» **TEXT FOR ANALYSIS**:
-=-=-
# Los Angeles in February HELP



## blinky (Jan 4, 2007)

Will be in LA in February. It is my first visit there. Does anyone know of meetings, shows, or similar activities there? Any nurseries or botanical institutions worth seeing? any suggestions? Will appreciate ANY response.


----------



## Heather (Jan 4, 2007)

Hi! Welcome to the forum! 

Not in LA, but the big west coast event in February is the Pacific Orchid Expo in San Francisco.

http://www.orchidsanfrancisco.org/poe.htm


----------



## TADD (Jan 4, 2007)

Andy's Orchids is a must stop just south of L.A.


----------



## adiaphane (Jan 4, 2007)

LA is an eight hour drive from SF, or six hours if you go 90 down (from LA, I guess it's up) the 5. 

As for the Pacific Orchid Expo, come if you can. It's fantastic! And bring a camera.


----------



## MoreWater (Jan 4, 2007)

ditto andys. For non-orchids, Kartuz might be interesting.

In the other direction, Santa Barabara has quite a few wonderful destinations. (sborchid.com, cal orchid, lotusland...).
-=-=-
» **EXTRACTED ENTRIES**:
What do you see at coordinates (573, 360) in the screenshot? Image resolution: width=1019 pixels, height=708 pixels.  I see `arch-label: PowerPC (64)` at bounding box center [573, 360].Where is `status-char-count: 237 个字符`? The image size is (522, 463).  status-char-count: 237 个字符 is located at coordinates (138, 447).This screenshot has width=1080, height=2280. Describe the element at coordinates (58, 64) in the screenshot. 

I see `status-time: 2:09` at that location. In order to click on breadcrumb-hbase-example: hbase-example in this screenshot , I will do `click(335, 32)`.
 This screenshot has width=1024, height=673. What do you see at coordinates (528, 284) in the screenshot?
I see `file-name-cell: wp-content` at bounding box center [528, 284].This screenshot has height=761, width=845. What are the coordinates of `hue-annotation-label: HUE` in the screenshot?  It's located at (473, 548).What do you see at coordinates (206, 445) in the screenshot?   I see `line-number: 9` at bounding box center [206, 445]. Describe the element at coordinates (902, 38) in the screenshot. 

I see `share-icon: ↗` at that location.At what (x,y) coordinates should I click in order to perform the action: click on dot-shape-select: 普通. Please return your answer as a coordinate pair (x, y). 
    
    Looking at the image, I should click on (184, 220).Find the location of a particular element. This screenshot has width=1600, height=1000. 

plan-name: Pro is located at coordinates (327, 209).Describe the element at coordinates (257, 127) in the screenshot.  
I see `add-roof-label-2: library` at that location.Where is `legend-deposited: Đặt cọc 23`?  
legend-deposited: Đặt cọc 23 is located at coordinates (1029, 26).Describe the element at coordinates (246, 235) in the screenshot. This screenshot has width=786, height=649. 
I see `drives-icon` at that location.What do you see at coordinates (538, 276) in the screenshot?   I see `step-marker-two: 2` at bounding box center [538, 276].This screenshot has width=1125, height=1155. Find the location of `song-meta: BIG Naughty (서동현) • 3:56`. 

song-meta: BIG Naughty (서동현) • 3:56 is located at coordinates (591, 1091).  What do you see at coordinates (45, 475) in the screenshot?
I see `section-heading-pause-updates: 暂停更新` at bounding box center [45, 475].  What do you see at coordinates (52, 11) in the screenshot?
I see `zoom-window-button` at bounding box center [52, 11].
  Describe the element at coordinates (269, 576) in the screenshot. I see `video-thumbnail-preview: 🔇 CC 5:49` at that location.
-=-=-
» **REQUEST A**: Repeat the part of the Los Angeles forum thread that runs from "Andy's Orchids is" up to and including "it's up) the 5.".
» **REQUEST B**: In the Los Angeles forum thread, which event does Heather call the big west coast event in February?
» **REQUEST C**: Write the next part of the Los Angeles forum thread, continuing from its last post.
The rows are material apart from the forum thread about visiting Los Angeles in February.

» **REPLY A**:
Andy's Orchids is a must stop just south of L.A.


----------



## adiaphane (Jan 4, 2007)

LA is an eight hour drive from SF, or six hours if you go 90 down (from LA, I guess it's up) the 5.

» **REPLY B**: The Pacific Orchid Expo in San Francisco.

» **REPLY C**:
Huntington Library has a nice new conservatory and extensive grounds. There's another around there that I haven't been to - Descanso. 

oh, hey, guess what. I have some photos.
Huntington
lotusland (santa barbara, tix required)
friend's photos from Santa Barbara Orchid Estate (SBOrchid.com) and CalOrchid and an orchid show in SB, and more


----------



## the jive turkey (Jan 4, 2007)

Fascination of Orchids Show & Sale February 9, 10, 11, 2007 in Costa Mesa CA
http://www.fascinationoforchids.com/oc.html


----------



## blinky (Jan 5, 2007)

Heather, Tadd,Adiaphane,More water (sounds like me, too much water would be my name...tend to overdo it),Jive turkey: Thanx for your pointers, they will be thoroughly researched, even though I doubt SF show is in the cards for me (too far, my partner says...), but it is an excellent list to start. If you have further thoughts please add. Will check this thread again.Thank you ,thank you , thank you all


----------



## NYEric (Jan 6, 2007)

Thanx for the photo linx Morewater.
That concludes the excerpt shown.